Your feedback, comments and suggestions would be very welcome. I'm away for the weekend, so won't be able to respond to any replies or queries until Monday. Circuit diagram attached:

 

[alec_t]

D2 will prevent the 555 operating
I'm not sure why you need the 555. Can't you just wire a momentary-contact button switch across the limit switch and keep it pressed until the limit switch closes?
The clickslide link doesn't work (a password is required).

 

[Mexon]

Hi Alec

Thanks for spotting D2 - I thought I was protecting the 555 by adding that one!

The Clickslide link still works OK for me without a password - perhaps try **broken link removed**? It's a DIY controller based on a 4-channel relay board that synchronises a modified slide projector with a digital camera - it advances one slide, triggers the camera, advances another slide, triggers the camera again, etc, for a set number of repetitions (a bit like this, which uses an alternative method).

If I was to stand over it then a momentary-contact button would be fine, but I've got around 4,000 slides to process. Once working, Clickslide will allow me to load up to 120 slides at a time and (at a rate of a couple of seconds per slide) will digitize them automatically within about 4 or 5 minutes, during which time I can be preparing the next batch...

 

[alec_t]

when the "next slide" switch is closed (Switch1)

Is this a manual switch or automatic?

My thinking here is that, based on the above hFE calculation, I may need a bias current of around 75mA - but in case that's not enough, to aim for 100mA.
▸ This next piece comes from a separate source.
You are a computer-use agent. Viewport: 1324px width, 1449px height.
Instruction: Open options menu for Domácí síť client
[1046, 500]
The rule of thumb for transistor switches is to assume a hfe of only 10, to ensure the transistor is turned fully on. So you can throw away the resistive divider and trimmer and just couple the transistor base to the 555 output through a single resistor (of value to give 100mA base current for a 1A load).
Bear in mind that if you use a smoothing cap across the supply the average voltage will rise above 10V (peak voltage will be approx 14V, but the motor current will drag that down).

 

[Mexon]

Yes, Switch1 is automatic.

Many thanks for the tips, Alec - very helpful. Looks like I've enough to put this together at the weekend

 

[Mexon]

Well, after rather longer than a weekend I've finally built this - but it's not working as intended.
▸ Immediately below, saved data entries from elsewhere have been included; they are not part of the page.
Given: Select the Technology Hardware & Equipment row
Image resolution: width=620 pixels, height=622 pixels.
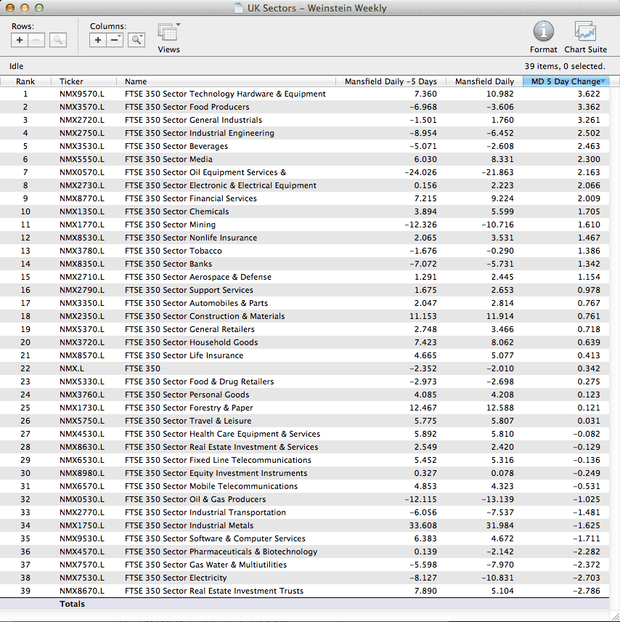Looking at the screenshot, I should 225,94.
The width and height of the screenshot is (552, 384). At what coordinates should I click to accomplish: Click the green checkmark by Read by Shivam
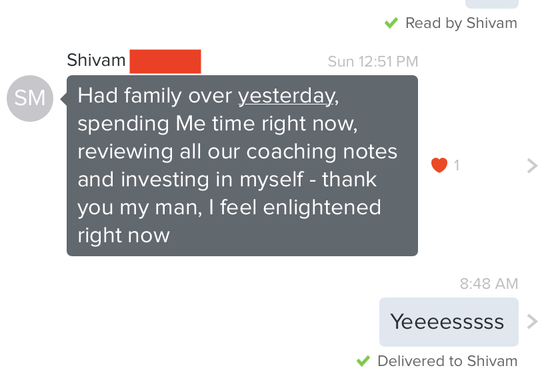point(391,23)
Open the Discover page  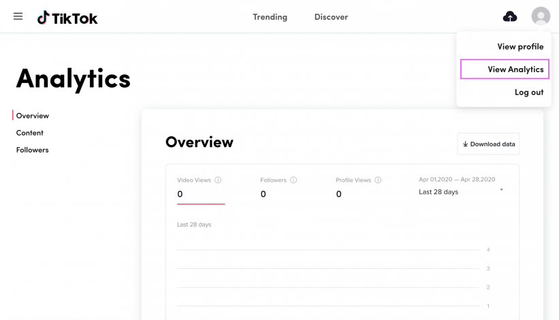pyautogui.click(x=331, y=17)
When Switch2 cuts 'path 2', the power the motor continues without stopping. If I remove the 555, then the motor does stop correctly when Switch2 is triggered - so presumably either 555 is being held open somehow, or it's damaged and is acting as an open circuit. I guess the first of these is most likely, however I don't have the expertise to know why, or how to resolve it. Three thoughts that spring to mind are that:

• a) it could be something to do with this circuit involving an inductive load?
• b) that it might be due to the power supply being unregulated (my multimeter only refreshes 4 times per second, but it's clear that the input voltage constantly fluctuates by 1V or more - and I don't have an oscilloscope to diagnose further)?
• c) that I'm missed something fundamental in the concept.

Any ideas would be welcome...

 

[alec_t]

The 555 is probably being re-triggered by inductive spikes/interference from the motor. You could try:
1) connecting a fat cap (say 100uF to 470uF, rated 16V or more) directly between pins 1 and 8 of the 555,
2) connecting a snubber, made up of a 0.1uF cap in series with a 100 Ohm resistor, directly between the motor terminals.